How to execute the script with fades?¶
You can always call your script directly with fades:
fades myscript.py
However, for you to not forget about fades and to not execute it directly with python, it’s better if you put at the beggining of the script the indication for the operating system that it should be executed with fades...
#!/usr/bin/fades
...and also set the executable bit in the script:
chmod +x yourscript.py
How to mark the dependencies to be installed?¶
The procedure to mark a module imported by the script as a dependency to be installed by fades is by using a comment.

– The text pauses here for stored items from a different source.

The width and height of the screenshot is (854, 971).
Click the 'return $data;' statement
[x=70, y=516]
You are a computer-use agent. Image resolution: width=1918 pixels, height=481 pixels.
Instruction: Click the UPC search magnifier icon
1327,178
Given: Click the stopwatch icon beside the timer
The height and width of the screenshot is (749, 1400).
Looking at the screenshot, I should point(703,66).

This comment will normally be in the same line of the import (recommended, less confusing and less error prone in the future), but it also can be in the previous one.

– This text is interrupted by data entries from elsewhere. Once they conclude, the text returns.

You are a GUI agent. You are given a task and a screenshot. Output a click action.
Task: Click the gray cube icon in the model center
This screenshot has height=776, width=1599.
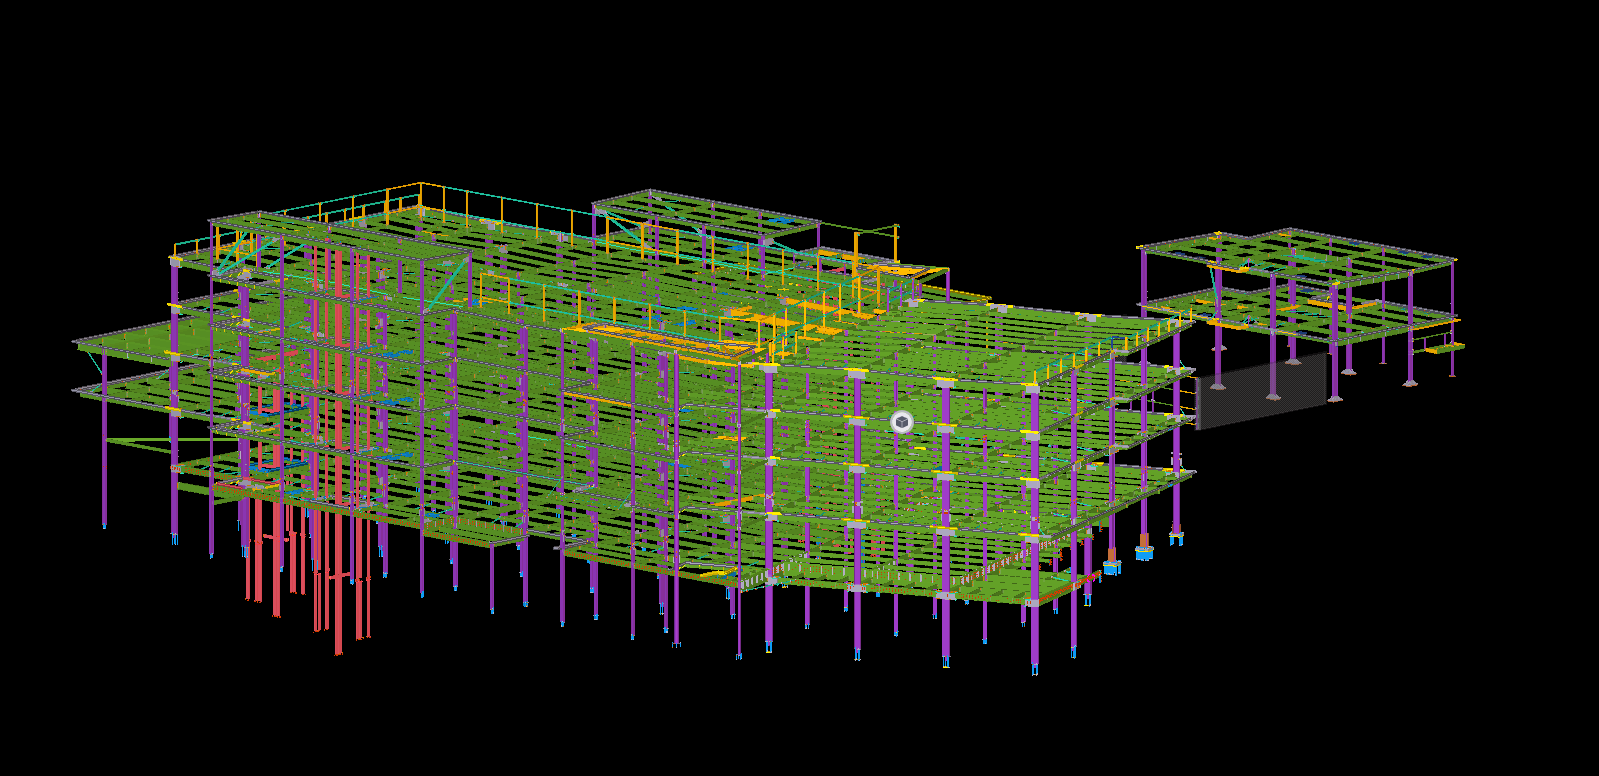[x=902, y=423]
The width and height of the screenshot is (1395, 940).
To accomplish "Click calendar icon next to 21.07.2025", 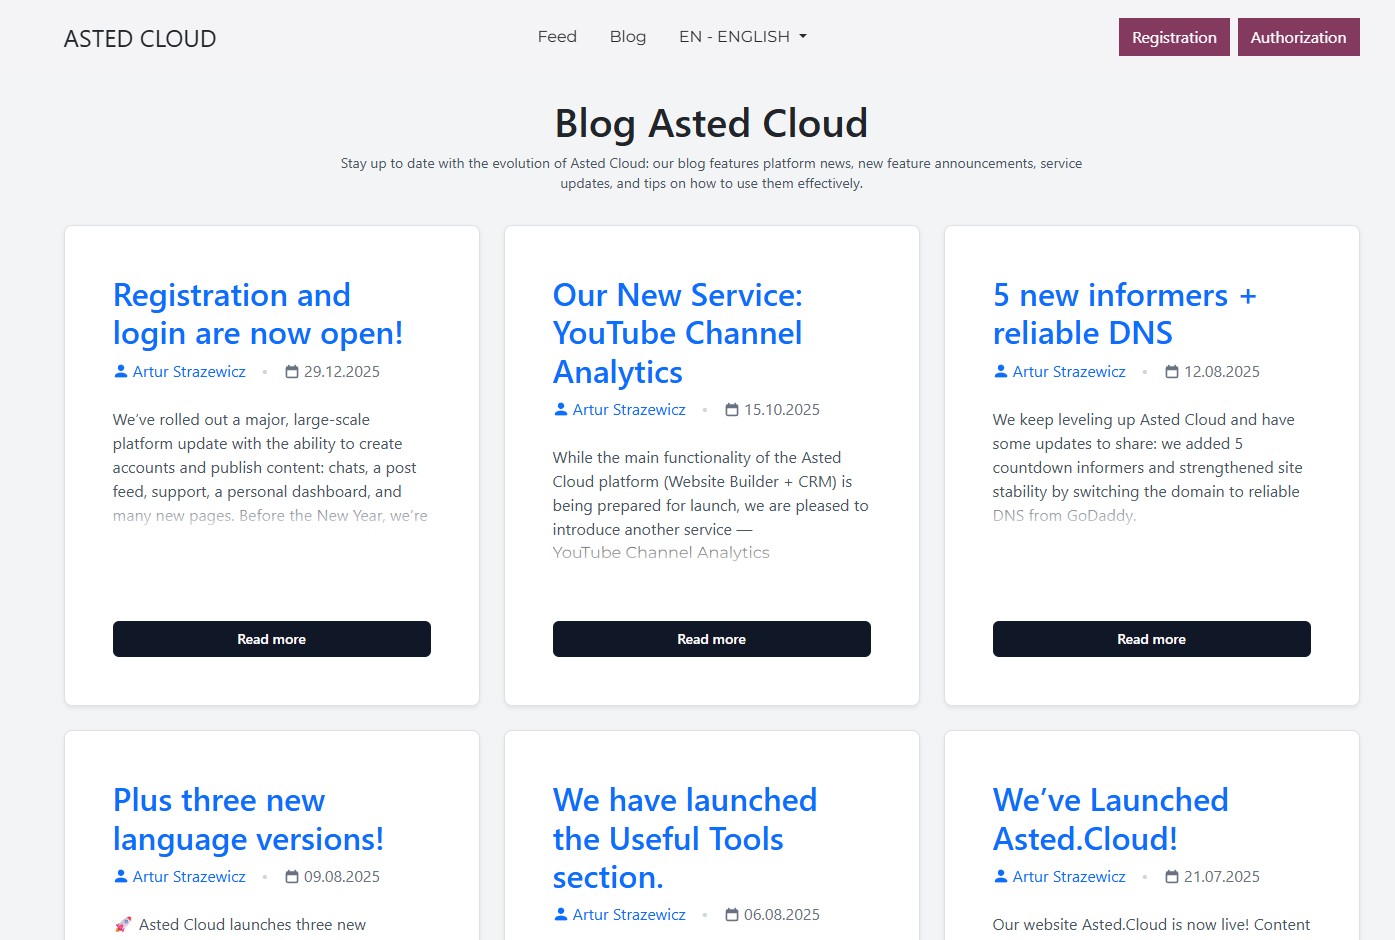I will click(x=1172, y=877).
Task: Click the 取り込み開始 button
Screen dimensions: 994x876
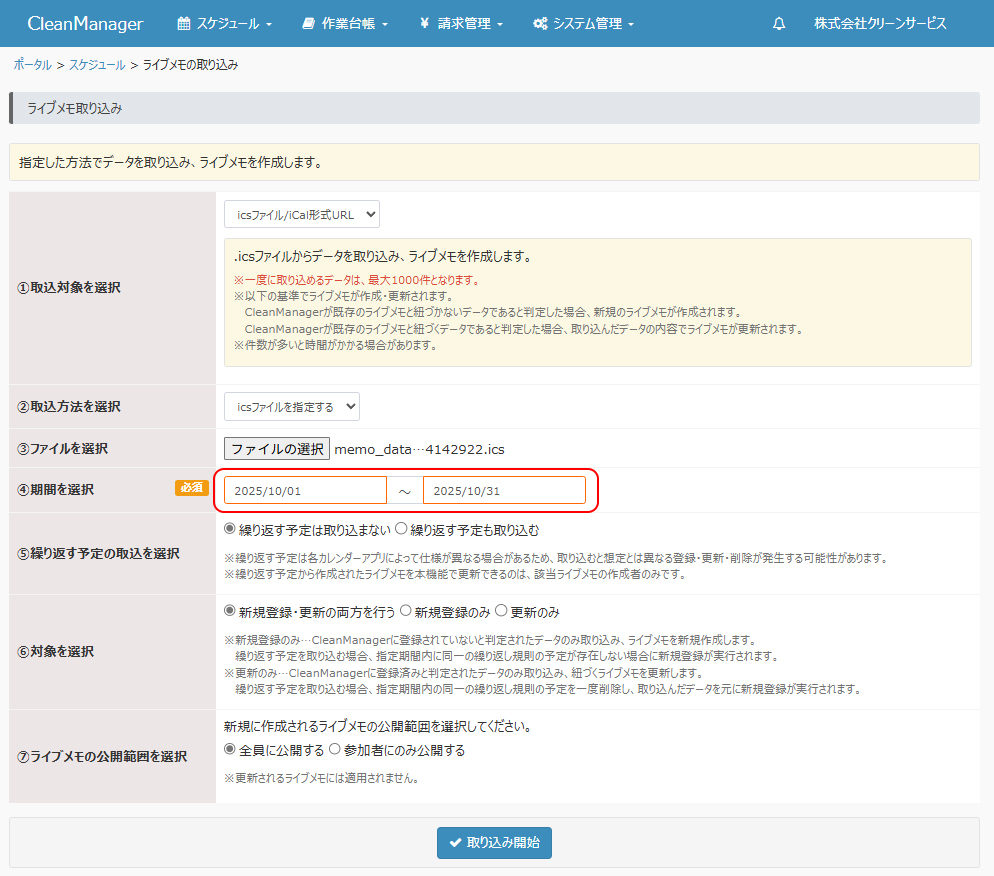Action: [494, 843]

The simplest comment is like:
import somemodule # fades.pypi
from somepackage import othermodule # fades.pypi
The fades.pypi
is mandatory, it may allow more options in the future.

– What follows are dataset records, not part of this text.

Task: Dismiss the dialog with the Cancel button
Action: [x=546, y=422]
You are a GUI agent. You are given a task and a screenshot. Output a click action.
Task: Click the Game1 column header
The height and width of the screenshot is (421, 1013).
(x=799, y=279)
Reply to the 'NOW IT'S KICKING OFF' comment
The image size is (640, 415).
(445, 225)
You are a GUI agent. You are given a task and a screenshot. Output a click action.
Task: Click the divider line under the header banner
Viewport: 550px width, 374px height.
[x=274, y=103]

With that comment, fades will install automatically in the virtualenv the
somemodule
or somepackage
from PyPI.
Also, you can indicate a particular version condition, examples:
import somemodule # fades.pypi == 3
import somemodule # fades.pypi >= 2.1
import somemodule # fades.pypi >=2.1,<2.8,!=2.6.5
Sometimes, the project itself doesn’t match the name of the module; in these cases you can specify the project name (optionally, before the version):
import bs4 # fades.pypi beautifulsoup4
import bs4 # fades.pypi beautifulsoup4 == 4.2
Other ways to specify dependencies¶
Apart of marking the imports in the source file, there are other ways to tell fades which dependencies to install in the virtualenv.
One way is through command line, passing the --dependency
parameter.
This option can be specified multiple times (once per dependency), and
each time the format is repository::dependency
. The dependency may
have versions specifications, and the repository is optional (defaults
to ‘pypi’).
Other way is to specify the dependencies in a text file, one dependency
per line, with each line having the format previously described for
the --dependency
parameter. This file is then indicated to fades
through the --requirement
parameter.
In case of multiple definitions of the same dependency, command line overrides everything else, and requirements file overrides what is specified in the source code.
How to control the virtualenv creation and usage?¶
You can influence several details of all the virtualenv related process.
The most important detail is which version of Python will be used in the virtualenv. Of course, the corresponding version of Python needs to be installed in your system, but you can control exactly which one to use.
No matter which way you’re executing the script (see above), you can
pass a -p
or --python
argument, indicating the Python version to
be used just with the number (2.7
), the whole name (python2.7
) or
the whole path (/usr/bin/python2.7
).
Other detail is the verbosity of fades when telling what is doing. By default, fades only will use stderr to tell if a virtualenv is being created, and to let the user know that is doing an operation that requires an active network connection (e.g. installing a new dependency).
If you call fades with -v
or --verbose
, it will send all internal
debugging lines to stderr, which may be very useful if any problem arises.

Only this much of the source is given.